#### WHAT THIS EXERCISE ASKS
1) In the passage on the cinema of Turkmenistan, on what date did the Council of People's Commissars of the Turkmen SSR issue a decree to establish a "film-factory"?
2) Pick up the passage on the cinema of Turkmenistan after its final sentence and continue it.

#### PASSAGE SHOWN
= Cinema of Turkmenistan =

The cinema of Turkmenistan dates back to the 1920s, when the country was within the Soviet Union. Since independence in 1991, Turkmenistan has had the most limited film production industry of any Central Asian state.

==History==
===Early years - 1920s and 30s===
The first documentary to be produced in Turkmenistan itself was Provozglashenie Turkmenskoi SSR (Proclamation of the Turkmen Soviet Socialist Republic) in 1925, by Sergei Lebedev and Boris Bashem, two Russian cameramen from the Sevzapkino film studio in Leningrad. On 7 February 1926, The Council of People’s Commissars of the Turkmen SSR issued a decree to establish a "film-factory". The Ashgabat Kinofabrica was accordingly founded in Turkmenistan's capital city the following year, and their output consisted exclusively of documentaries, propaganda films and newsreels. (Note: Example include For Elections to the Soviets [K perevyboram sovetov] or Celebrating the Tenth Anniversary of the October Revolution in Ashkhabad [Prazdnovanie 10-i godovshchiny Oktiabr’skoi revoliutsii v Ashkhabade].) Their exhibitions were often accompanied by educational lectures on the themes and Swetlana Slapke, former cultural historian at the Humboldt University deems the productions to have been uniformly characterized by "propaganda and ideological tendentiousness".

#### SOURCE EXCERPT
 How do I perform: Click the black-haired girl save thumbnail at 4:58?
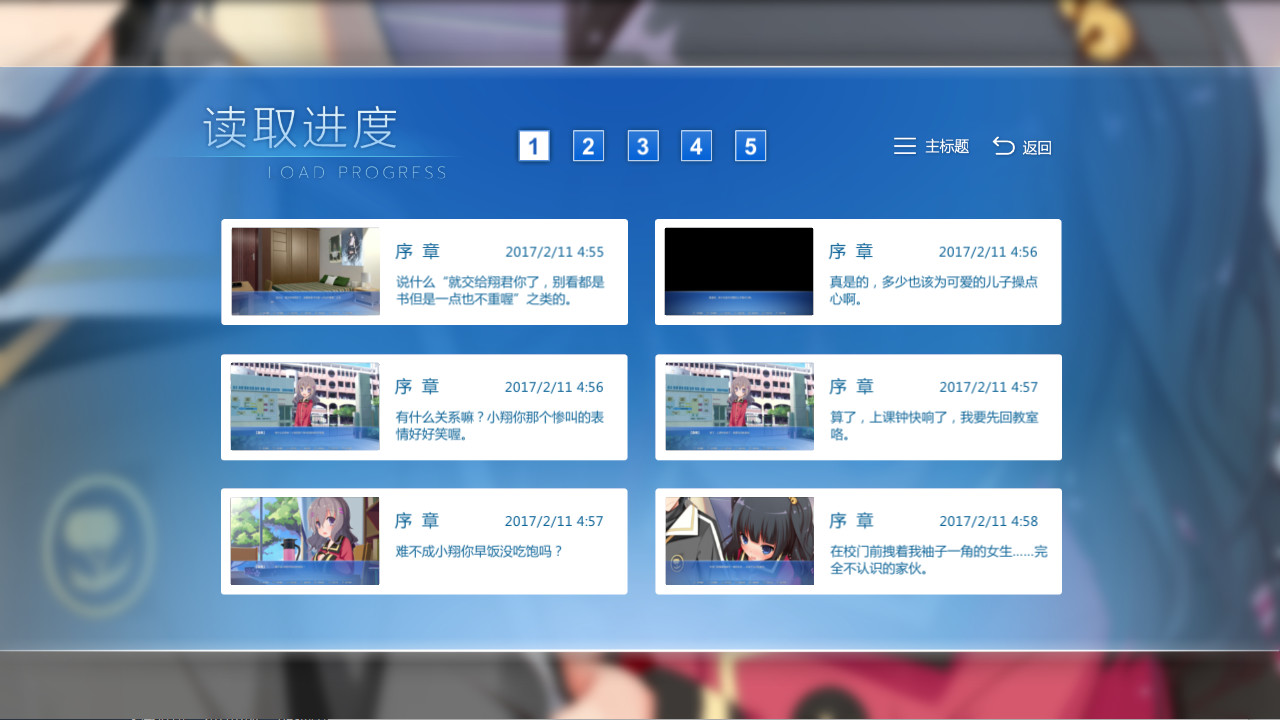[x=738, y=541]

#### TASK-BY-TASK ANSWERS
1) 7 February 1926

2)
The first feature-length documentary to be produced from Kinofabrica was Alexander Vladychuk's Beloe Zeloto (White Gold) in 1929, which focused on collectivization in the cotton industry. The same year, Yevgeni Ivanov-Barkov made a successful film Judas, but left the industry soon. In 1930, the first feature film Zemlya Zhazhdet (The Earth is Thirsty) was produced by Yuli Raizman; it was about five Komsomol enthusiasts fertilizing the desert scapes amidst all adversities and bringing in a communist transformation. This film was made for Vostokkino (Note: Vostokkino, meaning ‘eastern cinema’ or ‘Oriental cinema’, was a film trust launched by Soviet officials and intellectuals from the Scientific Oriental Association in Moscow in 1926. The creation of Vostokkino reflected Bolshevik policy to promote non-Russian nationalities in various spheres of public life and temper their quest for the expression of national identity.) and was originally silent, but had a soundtrack added a few months later for public consumption.

In the 1930s, numerous local director and cameramen - Vladimir Lavrov, Djavanshir Mamedov, Nikolai Mikhailovich Kopysov, Djuma Nepesov and Shadurdy Annaev - joined the studio. The first feature-length sound-film was Alexander Ledashchev's I'll Be Back (1935), which was based on Oraz Tachnazarov’s epic theater-drama Batrak about the trials of a young laborer. Its release was accompanied by festive screenings, involving a military brass band. Slapke notes that the film left a strong impression upon the audience for "it was the first feature film in their lives and about their lives".

=== 1940s ===
In 1939, the Kinofabrica was reorganized as Turkmenfilm Studio.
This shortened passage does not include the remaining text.